Chieftaincy in Bihar

Hathwa Raj also known as the Kalyanpur chieftaincy was a chieftaincy established in what is now Saran division of Bihar. It comprised 1,365 villages across Chhapra, Siwan, and Gopalganj districts of Bihar, with a population exceeding 391,000 and generating an annual revenue of nearly one million rupees at the time of independence.
Earlier seats of the Raj included Huseypur, Kalyanpur, Balchowra and Baghoch. The Kalyanpur chieftaincy was subjugated by the Mughal Emperor Akbar during late 16th century.

==History==
Legends state that the region of Kalyanpur was originally ruled by the Cheros who were later supplanted by the Rajputs who in turn were replaced by the Bhumihars who became the ancestors of the Hathwa Rajas. The earliest reference to the Hathwa chieftaincy is in 1539 when Emperor Humayun sought refuge in Kalyanpur after his defeat at the Battle of Chausa. The Raja of the time, Raja Jay Mal provided aid to Humayun by giving food to his troops. Because Jay Mal provided aid to his enemy, Sher Shah Suri attempted to punish the Hathwa chieftain who in turn fled to the forests of Gorakhpur to lead an insurgency. By the time Humayun had returned to the throne, he rewarded Jay Mal's grandson, Raja Jubraj Shahi, with a substantial amount of land. Jubraj Shahi also engaged in a conflict with Kabul Mohammad of Barharia, a neighbouring chieftain of Afghan origin. Jubraj Shahi emerged victorious after he killed Kabul Mohammad and captured his fort and land. Because Kabul Mohammad was also rebelling against the Empire, Emperor Akbar rewarded Jubraj Shahi with additional land. Abul Fazl provides information on Kalyan Mal, the chieftain of Hathwa in the 1580s. When the rebel of Ghazipur, Masum Khan Farankhudi, was defeated by the Mughal general, Shahbaz Khan Kamboh, Farankhudi sought shelter in Kalyanpur. However Kalyan Mal refused to grant any assistance and as a result the rebel went back to Ghazipur and submitted himself before the Mughal governor. Local sources indicate that it was due to this and other instances of providing assistance that Akbar granted him the title of Raja.

There is little information about Hathwa from imperial sources during the reign of Emperor Jahangir although local sources indicate that Raja Khemkaran maintained good relations with the Emperor and was granted the title Raja Bahadur in 1625. He also changed the location of his capital from Kalyanpur to Husainpur whereupon a new fort was built.

Sir Kishen Pratap Sahi Bahadur who was the Maharaja between 1874 and 1896 was an ascetic. Soon after his coronation, he set out on a pilgrimage to the shrines of Northern India. Later on he used to regularly go on travelling and pilgrimage, mostly in Benares.
Due to its central location, Hathwa was the seat of the Raja's residential palace and its nearby villages housed most of the key retainers of the estate.

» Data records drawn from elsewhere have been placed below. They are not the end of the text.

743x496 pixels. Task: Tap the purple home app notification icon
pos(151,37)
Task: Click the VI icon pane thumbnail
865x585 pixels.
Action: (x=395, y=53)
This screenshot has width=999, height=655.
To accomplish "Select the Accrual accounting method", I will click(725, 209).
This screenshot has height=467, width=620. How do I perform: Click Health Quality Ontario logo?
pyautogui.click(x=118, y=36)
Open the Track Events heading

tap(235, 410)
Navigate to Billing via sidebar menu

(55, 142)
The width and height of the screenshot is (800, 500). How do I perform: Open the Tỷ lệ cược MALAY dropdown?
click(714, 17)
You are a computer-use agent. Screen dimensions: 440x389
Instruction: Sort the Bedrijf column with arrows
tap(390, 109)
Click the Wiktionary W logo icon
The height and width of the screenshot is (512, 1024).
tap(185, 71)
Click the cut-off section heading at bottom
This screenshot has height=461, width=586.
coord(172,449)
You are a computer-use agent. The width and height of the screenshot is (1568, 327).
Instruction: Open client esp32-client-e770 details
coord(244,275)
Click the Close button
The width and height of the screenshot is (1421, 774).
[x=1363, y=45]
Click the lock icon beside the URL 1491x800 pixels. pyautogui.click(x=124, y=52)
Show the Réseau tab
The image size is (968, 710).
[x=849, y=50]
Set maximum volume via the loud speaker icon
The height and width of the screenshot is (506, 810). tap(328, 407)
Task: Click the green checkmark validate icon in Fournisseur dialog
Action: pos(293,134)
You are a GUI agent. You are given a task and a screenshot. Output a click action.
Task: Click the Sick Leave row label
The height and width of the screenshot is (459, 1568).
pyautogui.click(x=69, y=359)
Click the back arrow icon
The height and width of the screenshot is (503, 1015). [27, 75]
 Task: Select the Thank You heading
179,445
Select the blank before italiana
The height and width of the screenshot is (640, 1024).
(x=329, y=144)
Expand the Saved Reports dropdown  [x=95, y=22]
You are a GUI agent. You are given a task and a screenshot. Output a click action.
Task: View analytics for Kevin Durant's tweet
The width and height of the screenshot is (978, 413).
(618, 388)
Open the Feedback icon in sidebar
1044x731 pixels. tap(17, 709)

In addition to the estate Kachcheri (office), located in the Hathwa cluster of villages, were the estate manager's bungalow, the Diwan's house, the Hathwa Eden School, the post office, the Raj dispensary, the Durga medical hall and the temple called Gopal mandir.

By the 1840s Hathwa was described as having large bazaars and bi-weekly markets. By the early nineteenth century, there were forts, palaces, and several temples constructed. An early twentieth-century account describes Hathwa as an impressive standard market, its shops offering a range of agricultural and consumer goods and its specialists providing a variety of services. The presence of schools and temples further accentuated its centrality in the locality. The estate collected money annually as professional tax from traders stationed at Hathwa.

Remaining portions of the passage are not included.